Exercise prompt:
Gather every line of the records below that contains the word "coordinates", and copy each such line in full.
Top of Data to examine
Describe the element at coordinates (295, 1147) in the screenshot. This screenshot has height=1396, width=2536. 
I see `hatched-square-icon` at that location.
Bottom of Data to examine
Top of Data to examine
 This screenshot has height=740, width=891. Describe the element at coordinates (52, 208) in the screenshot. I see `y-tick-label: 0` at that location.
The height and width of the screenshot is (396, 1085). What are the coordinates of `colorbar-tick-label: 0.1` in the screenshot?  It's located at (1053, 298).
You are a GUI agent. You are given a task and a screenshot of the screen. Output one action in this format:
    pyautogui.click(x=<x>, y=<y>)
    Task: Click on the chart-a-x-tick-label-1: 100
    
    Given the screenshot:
Bottom of Data to examine
Top of Data to examine
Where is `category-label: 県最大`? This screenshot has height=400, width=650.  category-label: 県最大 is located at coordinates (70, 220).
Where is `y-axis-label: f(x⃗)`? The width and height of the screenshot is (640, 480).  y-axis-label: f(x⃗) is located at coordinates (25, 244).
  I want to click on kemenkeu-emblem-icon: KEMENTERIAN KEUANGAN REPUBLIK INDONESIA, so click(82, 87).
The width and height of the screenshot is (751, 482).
Bottom of Data to examine
Final answer:
Describe the element at coordinates (295, 1147) in the screenshot. This screenshot has height=1396, width=2536. 
 This screenshot has height=740, width=891. Describe the element at coordinates (52, 208) in the screenshot. I see `y-tick-label: 0` at that location.
The height and width of the screenshot is (396, 1085). What are the coordinates of `colorbar-tick-label: 0.1` in the screenshot?  It's located at (1053, 298).
Where is `category-label: 県最大`? This screenshot has height=400, width=650.  category-label: 県最大 is located at coordinates (70, 220).
Where is `y-axis-label: f(x⃗)`? The width and height of the screenshot is (640, 480).  y-axis-label: f(x⃗) is located at coordinates (25, 244).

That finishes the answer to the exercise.